> **Rows of pointing data**:
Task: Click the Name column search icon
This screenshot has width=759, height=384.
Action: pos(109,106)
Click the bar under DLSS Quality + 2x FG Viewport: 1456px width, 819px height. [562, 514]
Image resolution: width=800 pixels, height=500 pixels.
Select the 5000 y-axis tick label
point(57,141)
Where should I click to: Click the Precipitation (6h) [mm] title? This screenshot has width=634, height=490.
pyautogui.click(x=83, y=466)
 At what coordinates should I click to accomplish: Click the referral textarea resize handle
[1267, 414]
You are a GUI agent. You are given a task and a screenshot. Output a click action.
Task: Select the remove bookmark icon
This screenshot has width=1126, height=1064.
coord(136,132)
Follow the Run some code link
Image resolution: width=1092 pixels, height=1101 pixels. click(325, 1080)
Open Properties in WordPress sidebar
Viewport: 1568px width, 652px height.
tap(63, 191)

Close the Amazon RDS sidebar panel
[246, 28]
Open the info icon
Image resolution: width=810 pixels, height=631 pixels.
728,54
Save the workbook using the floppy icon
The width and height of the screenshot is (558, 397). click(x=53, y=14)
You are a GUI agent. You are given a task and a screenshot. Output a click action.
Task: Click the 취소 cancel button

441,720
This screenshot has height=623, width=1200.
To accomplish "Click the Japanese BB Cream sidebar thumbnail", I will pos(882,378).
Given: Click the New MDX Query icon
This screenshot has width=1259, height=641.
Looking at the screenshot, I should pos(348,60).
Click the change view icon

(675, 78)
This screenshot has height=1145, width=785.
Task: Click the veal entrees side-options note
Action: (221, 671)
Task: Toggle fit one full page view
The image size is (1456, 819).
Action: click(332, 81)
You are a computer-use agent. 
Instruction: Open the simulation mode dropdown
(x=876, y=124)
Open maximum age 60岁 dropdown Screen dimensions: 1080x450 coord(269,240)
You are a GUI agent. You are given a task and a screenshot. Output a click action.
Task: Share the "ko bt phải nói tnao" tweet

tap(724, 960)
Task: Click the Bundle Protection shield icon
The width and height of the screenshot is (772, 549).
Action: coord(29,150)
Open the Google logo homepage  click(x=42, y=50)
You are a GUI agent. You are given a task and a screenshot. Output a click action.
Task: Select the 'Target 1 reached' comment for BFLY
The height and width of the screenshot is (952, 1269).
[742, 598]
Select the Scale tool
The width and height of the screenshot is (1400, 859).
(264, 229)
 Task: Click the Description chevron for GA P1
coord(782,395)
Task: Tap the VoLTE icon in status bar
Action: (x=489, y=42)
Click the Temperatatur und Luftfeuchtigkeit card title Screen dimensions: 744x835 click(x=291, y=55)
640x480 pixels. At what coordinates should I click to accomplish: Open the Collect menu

> **Direction**: Return every line above that contains the string "sidebar", treating case as significant.

> **Exercise answer**:
Open Properties in WordPress sidebar
Close the Amazon RDS sidebar panel
To accomplish "Click the Japanese BB Cream sidebar thumbnail", I will pos(882,378).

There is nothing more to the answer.